THE PROBLEM ▸ Go to the line in the entries below that holds "This screenshot has width=1022, height=728." and repeat exactly from there through the line that holds "Click the HP", inclusive.

[Collected data]
◆ ◆ ◆
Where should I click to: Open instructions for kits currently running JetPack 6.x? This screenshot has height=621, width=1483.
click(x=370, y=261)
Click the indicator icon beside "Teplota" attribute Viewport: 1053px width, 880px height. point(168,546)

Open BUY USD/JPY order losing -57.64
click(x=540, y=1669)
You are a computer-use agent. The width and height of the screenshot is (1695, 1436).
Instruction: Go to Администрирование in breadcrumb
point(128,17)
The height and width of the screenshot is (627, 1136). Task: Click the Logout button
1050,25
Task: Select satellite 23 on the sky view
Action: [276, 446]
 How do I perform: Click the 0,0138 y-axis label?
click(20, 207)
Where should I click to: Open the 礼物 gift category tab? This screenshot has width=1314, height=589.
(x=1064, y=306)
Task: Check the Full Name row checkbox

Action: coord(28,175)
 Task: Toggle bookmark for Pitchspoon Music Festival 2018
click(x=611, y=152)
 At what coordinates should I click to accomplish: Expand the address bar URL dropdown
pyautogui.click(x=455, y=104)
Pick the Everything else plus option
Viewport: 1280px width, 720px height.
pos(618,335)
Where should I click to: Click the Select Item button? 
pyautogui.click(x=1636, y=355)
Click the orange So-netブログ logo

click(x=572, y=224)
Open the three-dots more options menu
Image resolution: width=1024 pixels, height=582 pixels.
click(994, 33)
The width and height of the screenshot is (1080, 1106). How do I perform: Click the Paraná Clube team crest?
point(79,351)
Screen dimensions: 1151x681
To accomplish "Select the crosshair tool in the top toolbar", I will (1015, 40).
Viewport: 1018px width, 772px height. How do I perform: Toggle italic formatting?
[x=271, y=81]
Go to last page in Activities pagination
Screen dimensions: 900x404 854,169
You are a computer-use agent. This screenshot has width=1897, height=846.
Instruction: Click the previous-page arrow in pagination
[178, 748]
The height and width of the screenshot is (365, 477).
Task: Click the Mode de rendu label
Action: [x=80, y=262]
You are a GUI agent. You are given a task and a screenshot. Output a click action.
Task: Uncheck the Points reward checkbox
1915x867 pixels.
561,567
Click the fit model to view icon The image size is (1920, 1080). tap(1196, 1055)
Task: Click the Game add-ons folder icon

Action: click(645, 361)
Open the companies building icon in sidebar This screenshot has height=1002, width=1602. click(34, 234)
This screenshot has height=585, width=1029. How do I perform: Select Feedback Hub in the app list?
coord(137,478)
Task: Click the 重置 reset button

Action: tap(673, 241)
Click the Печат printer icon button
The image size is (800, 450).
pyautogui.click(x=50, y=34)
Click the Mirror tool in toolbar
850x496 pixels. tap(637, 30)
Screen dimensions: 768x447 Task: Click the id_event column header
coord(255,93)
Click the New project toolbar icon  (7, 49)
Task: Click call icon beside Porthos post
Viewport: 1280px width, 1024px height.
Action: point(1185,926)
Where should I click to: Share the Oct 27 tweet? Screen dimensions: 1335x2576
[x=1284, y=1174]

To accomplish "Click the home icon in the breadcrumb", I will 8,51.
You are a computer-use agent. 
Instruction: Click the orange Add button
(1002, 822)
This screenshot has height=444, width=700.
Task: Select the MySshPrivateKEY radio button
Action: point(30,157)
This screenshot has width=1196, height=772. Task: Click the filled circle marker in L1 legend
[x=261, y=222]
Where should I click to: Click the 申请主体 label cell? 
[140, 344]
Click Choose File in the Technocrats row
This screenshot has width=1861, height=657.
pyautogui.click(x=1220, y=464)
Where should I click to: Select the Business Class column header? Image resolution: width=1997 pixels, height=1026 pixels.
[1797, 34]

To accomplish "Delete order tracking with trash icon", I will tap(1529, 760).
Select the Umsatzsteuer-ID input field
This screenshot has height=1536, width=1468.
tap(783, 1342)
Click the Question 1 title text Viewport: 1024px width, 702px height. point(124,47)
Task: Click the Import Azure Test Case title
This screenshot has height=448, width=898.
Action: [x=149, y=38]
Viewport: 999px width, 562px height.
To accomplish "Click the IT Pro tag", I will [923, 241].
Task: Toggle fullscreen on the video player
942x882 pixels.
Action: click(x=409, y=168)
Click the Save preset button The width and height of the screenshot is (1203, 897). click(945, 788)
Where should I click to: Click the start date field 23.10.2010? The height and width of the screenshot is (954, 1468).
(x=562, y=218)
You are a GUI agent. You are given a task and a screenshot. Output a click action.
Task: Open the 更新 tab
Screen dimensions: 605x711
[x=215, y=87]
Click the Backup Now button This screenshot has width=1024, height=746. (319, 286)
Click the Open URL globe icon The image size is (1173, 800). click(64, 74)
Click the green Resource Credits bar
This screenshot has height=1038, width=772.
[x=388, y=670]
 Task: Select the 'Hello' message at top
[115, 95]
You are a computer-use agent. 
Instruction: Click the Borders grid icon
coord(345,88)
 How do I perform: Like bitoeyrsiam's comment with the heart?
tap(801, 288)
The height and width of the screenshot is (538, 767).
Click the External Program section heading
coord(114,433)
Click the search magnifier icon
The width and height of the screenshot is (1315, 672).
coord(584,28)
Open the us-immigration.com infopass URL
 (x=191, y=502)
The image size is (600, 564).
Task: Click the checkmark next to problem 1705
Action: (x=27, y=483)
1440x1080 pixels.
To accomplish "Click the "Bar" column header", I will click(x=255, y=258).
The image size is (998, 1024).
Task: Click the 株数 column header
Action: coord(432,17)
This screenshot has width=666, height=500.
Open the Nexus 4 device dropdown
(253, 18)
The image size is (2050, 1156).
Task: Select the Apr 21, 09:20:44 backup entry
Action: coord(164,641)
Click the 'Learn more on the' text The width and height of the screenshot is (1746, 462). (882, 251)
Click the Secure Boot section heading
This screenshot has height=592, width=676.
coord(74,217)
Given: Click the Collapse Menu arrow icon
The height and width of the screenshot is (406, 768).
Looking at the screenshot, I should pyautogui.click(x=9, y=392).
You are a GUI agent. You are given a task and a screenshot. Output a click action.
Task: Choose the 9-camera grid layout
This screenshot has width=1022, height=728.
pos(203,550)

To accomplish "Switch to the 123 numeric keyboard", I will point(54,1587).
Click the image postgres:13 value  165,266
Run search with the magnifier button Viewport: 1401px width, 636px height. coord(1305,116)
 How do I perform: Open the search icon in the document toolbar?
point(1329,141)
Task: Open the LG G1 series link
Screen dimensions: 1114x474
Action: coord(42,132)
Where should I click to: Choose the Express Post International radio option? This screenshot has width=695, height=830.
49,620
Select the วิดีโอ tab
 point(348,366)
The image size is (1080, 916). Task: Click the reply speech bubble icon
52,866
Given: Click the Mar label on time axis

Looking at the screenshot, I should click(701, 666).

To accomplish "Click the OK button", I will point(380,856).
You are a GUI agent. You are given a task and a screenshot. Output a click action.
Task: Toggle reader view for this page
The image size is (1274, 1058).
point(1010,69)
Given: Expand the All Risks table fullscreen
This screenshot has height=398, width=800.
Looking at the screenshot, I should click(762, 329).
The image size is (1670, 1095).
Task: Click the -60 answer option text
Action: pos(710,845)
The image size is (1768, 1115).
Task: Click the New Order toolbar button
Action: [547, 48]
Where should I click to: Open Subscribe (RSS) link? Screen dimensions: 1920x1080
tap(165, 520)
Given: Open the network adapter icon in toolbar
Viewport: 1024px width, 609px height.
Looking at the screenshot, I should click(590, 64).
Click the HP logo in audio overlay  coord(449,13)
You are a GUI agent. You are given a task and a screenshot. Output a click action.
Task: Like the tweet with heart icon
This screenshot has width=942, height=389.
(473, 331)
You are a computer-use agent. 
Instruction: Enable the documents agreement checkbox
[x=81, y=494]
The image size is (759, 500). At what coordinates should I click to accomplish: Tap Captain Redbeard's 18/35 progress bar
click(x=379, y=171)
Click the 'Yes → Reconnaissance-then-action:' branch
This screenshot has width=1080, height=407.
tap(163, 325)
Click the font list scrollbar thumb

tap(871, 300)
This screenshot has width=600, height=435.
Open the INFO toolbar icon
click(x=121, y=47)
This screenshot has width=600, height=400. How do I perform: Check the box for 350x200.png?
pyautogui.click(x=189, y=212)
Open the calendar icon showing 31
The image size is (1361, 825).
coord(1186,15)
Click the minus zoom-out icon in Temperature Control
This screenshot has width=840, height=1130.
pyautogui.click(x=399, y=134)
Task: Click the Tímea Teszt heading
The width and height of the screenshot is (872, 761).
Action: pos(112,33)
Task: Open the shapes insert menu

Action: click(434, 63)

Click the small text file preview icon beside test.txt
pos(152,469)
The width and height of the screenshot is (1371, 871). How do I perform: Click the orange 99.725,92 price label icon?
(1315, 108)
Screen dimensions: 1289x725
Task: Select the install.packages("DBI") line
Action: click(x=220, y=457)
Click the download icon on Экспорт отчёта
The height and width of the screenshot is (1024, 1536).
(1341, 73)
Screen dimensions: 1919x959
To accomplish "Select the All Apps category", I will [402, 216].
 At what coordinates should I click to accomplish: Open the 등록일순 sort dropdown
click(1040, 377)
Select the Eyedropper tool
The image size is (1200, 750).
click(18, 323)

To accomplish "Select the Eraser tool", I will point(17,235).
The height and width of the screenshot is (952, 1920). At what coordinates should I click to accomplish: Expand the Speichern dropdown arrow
◆ ◆ ◆
SOLUTION BELOW ▸
This screenshot has width=1022, height=728.
pos(203,550)

To accomplish "Switch to the 123 numeric keyboard", I will point(54,1587).
Click the image postgres:13 value  165,266
Run search with the magnifier button Viewport: 1401px width, 636px height. coord(1305,116)
 How do I perform: Open the search icon in the document toolbar?
point(1329,141)
Task: Open the LG G1 series link
Screen dimensions: 1114x474
Action: coord(42,132)
Where should I click to: Choose the Express Post International radio option? This screenshot has width=695, height=830.
49,620
Select the วิดีโอ tab
 point(348,366)
The image size is (1080, 916). Task: Click the reply speech bubble icon
52,866
Given: Click the Mar label on time axis

Looking at the screenshot, I should click(701, 666).

To accomplish "Click the OK button", I will point(380,856).
You are a GUI agent. You are given a task and a screenshot. Output a click action.
Task: Toggle reader view for this page
The image size is (1274, 1058).
point(1010,69)
Given: Expand the All Risks table fullscreen
This screenshot has height=398, width=800.
Looking at the screenshot, I should click(762, 329).
The image size is (1670, 1095).
Task: Click the -60 answer option text
Action: pos(710,845)
The image size is (1768, 1115).
Task: Click the New Order toolbar button
Action: [547, 48]
Where should I click to: Open Subscribe (RSS) link? Screen dimensions: 1920x1080
tap(165, 520)
Given: Open the network adapter icon in toolbar
Viewport: 1024px width, 609px height.
Looking at the screenshot, I should click(590, 64).
Click the HP logo in audio overlay  coord(449,13)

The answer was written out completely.